# Work to be completed:
Leave out every picture and set down, exactly, the lines below from the one holding "Task: Click the number 8 circle badge" up to and including the one holding "Screen dimensions: 1200x635".

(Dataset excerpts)
......

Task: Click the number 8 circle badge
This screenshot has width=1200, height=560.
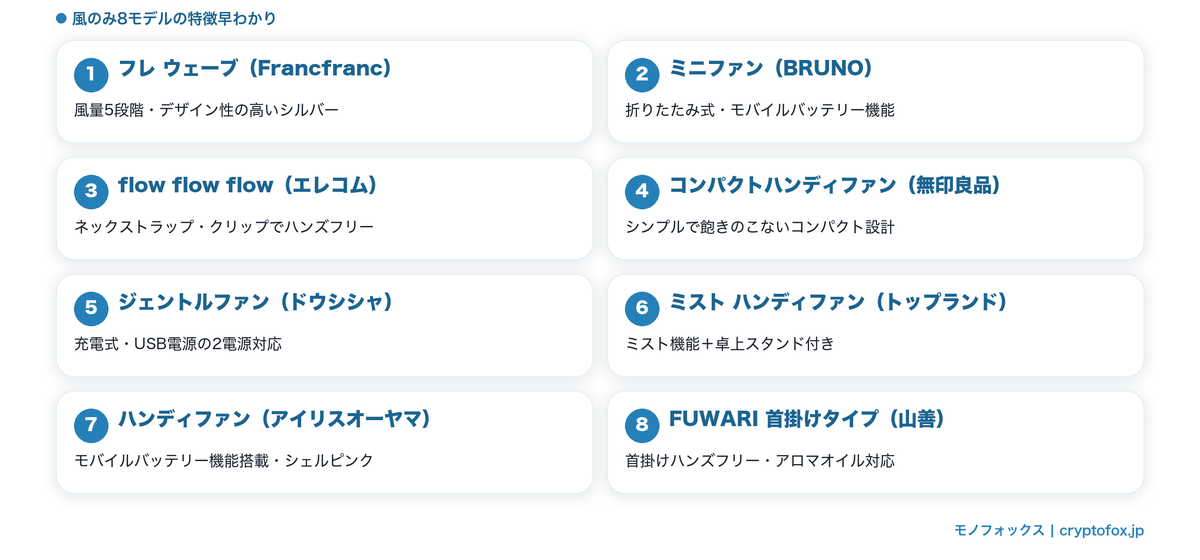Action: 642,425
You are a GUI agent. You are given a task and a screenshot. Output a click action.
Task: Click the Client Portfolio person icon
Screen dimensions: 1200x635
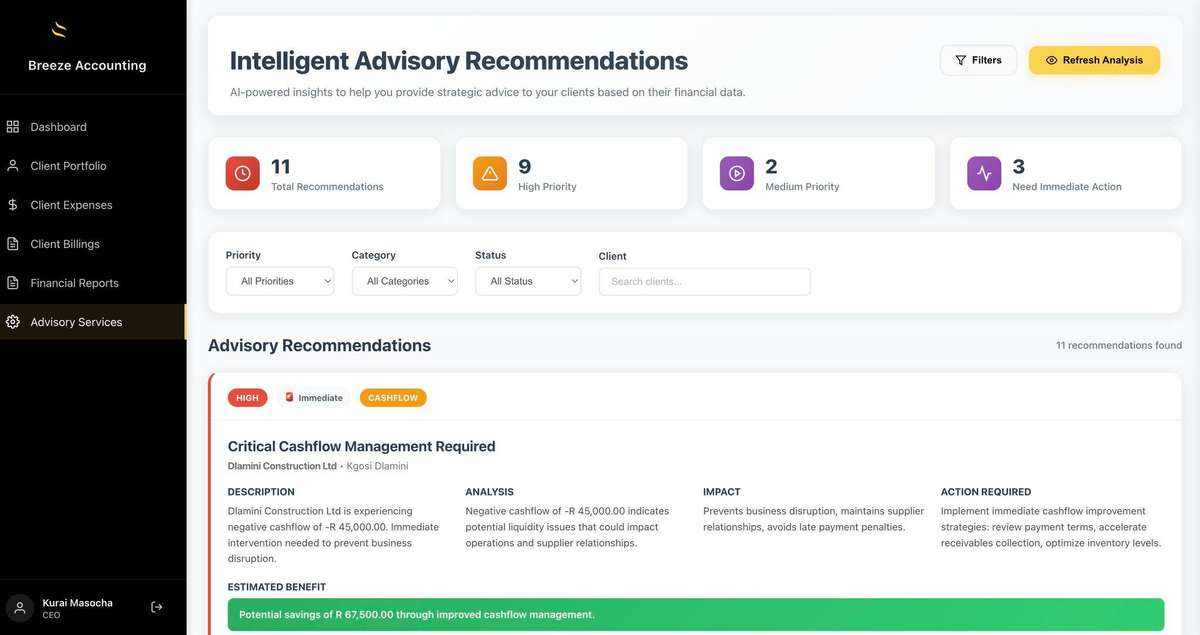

......

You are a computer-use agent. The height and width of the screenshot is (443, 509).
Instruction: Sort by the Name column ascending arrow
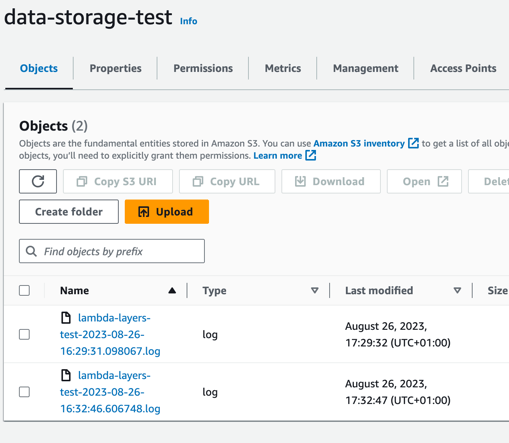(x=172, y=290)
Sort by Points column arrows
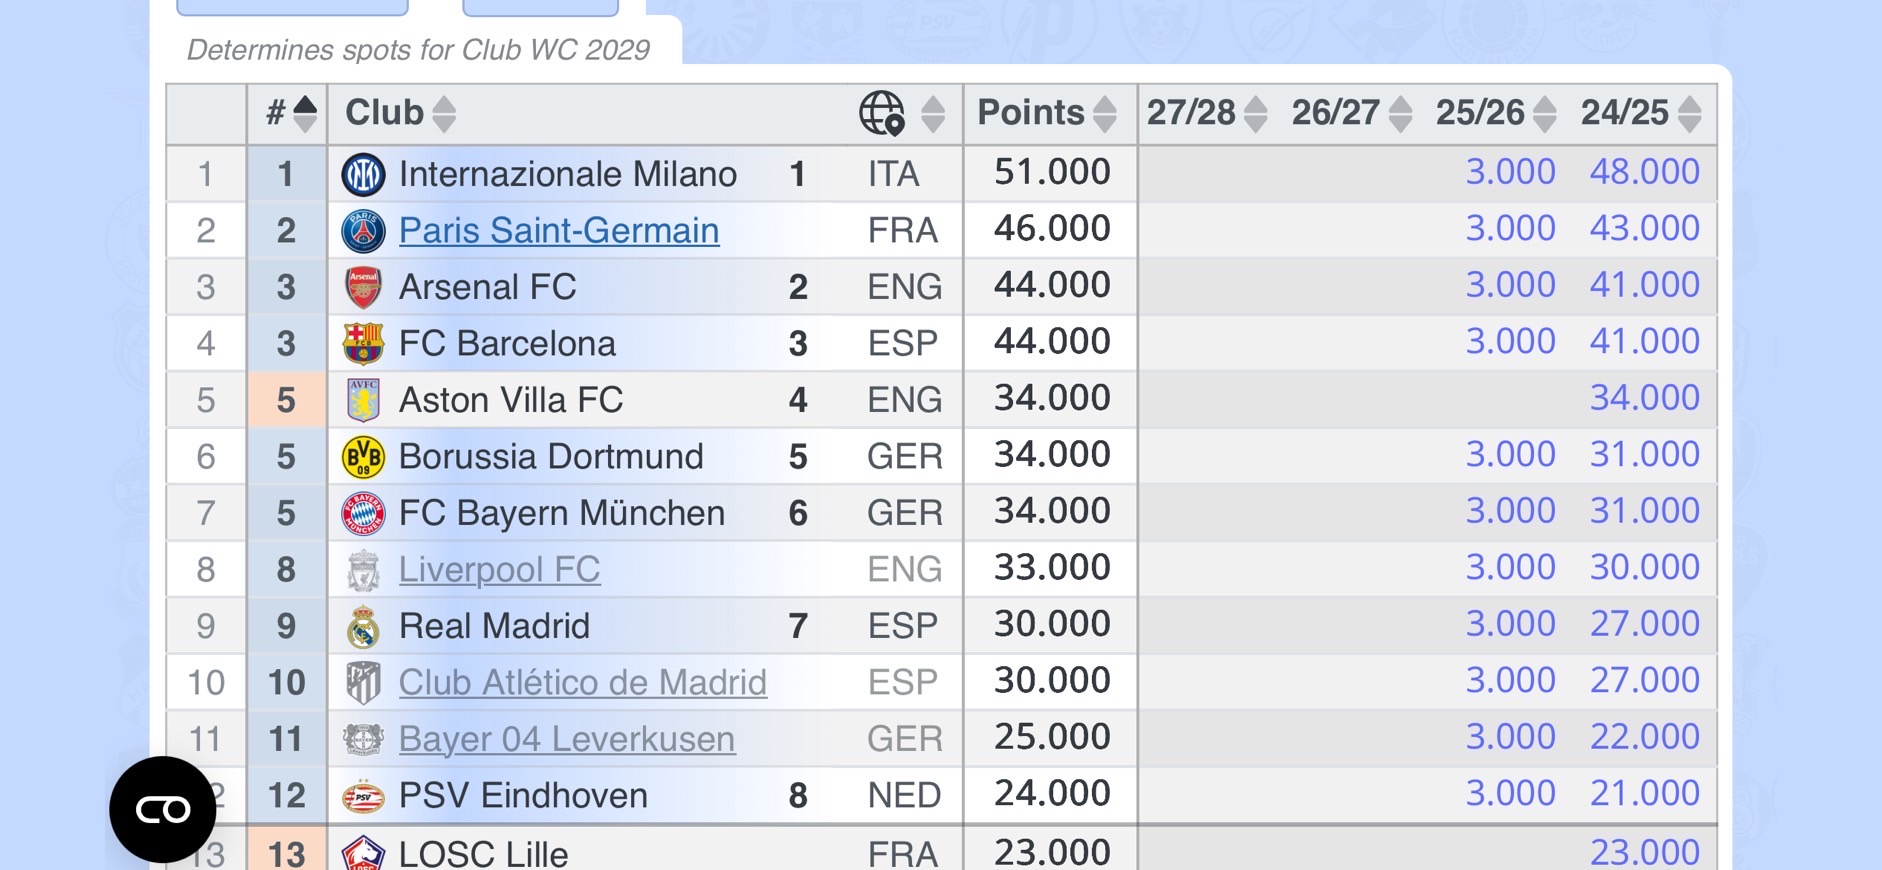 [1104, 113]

......

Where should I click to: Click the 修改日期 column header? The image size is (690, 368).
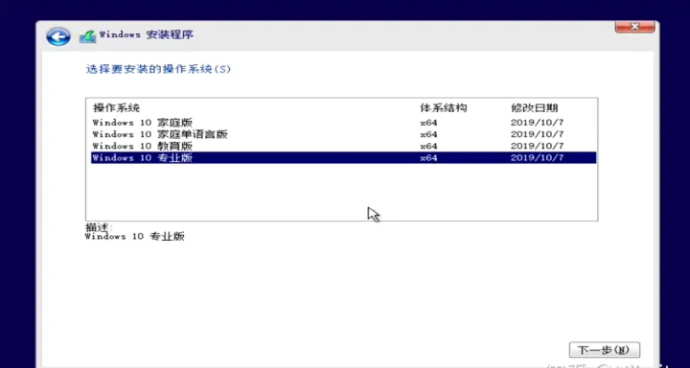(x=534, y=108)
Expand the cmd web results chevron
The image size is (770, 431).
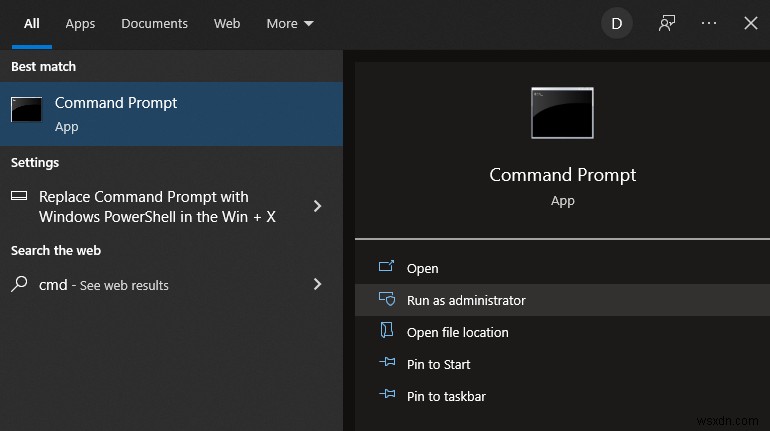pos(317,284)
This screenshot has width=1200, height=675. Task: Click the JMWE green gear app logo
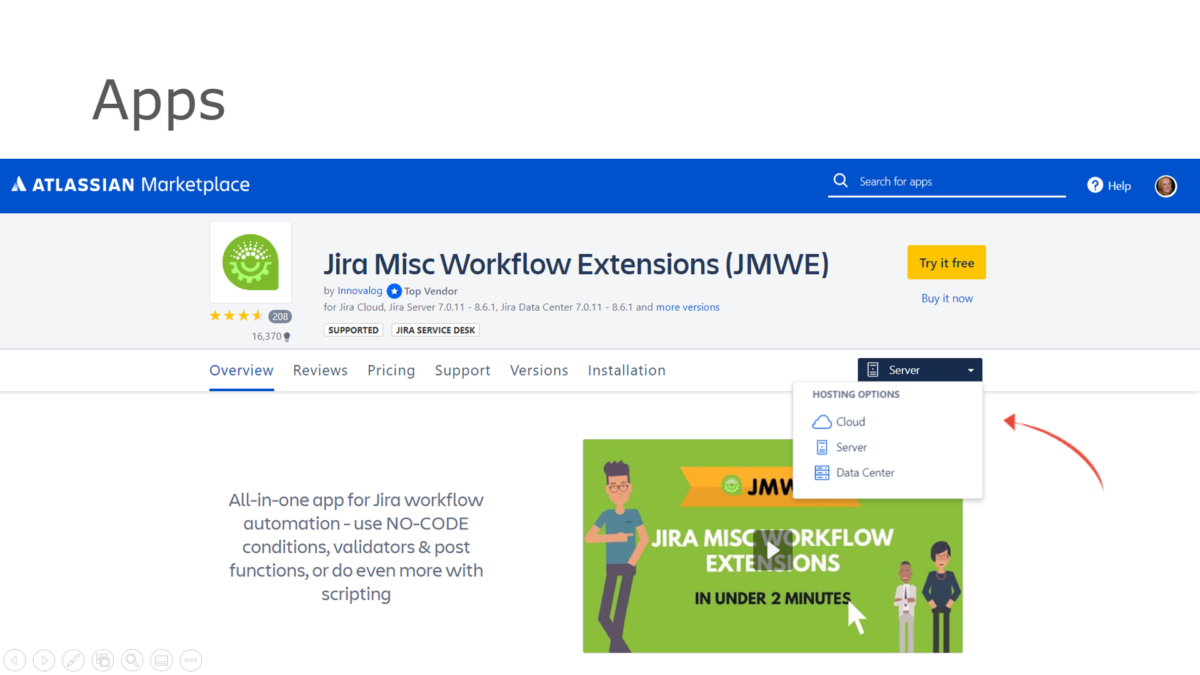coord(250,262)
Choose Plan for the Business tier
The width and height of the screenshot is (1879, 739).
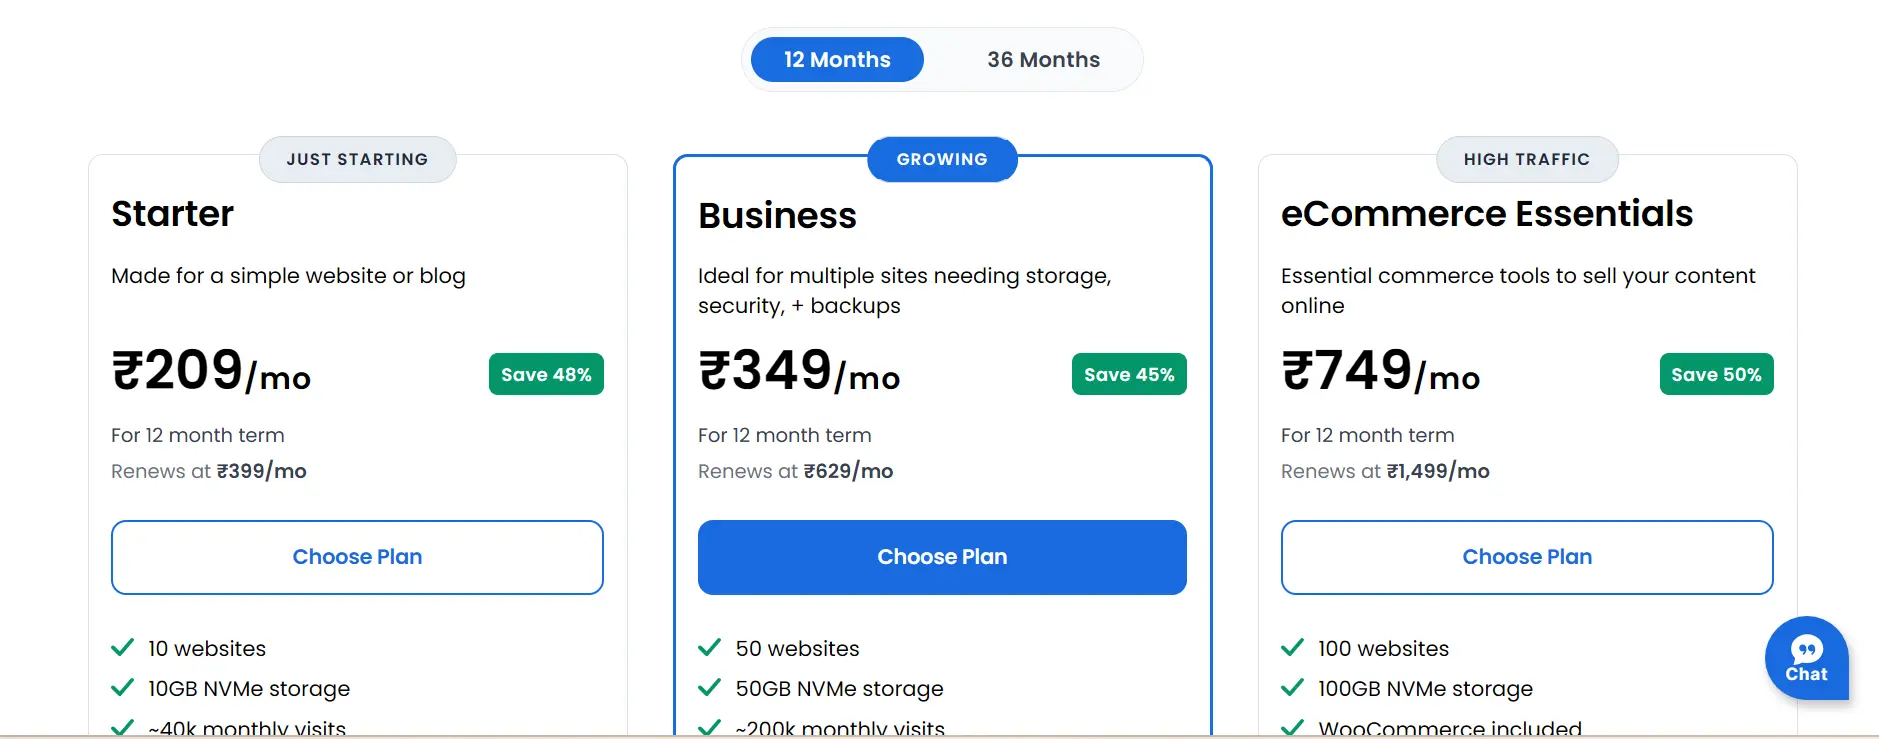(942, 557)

......

# Answer section:
Task: Click the number 8 circle badge
This screenshot has width=1200, height=560.
Action: 642,425
You are a GUI agent. You are given a task and a screenshot. Output a click action.
Task: Click the Client Portfolio person icon
Screen dimensions: 1200x635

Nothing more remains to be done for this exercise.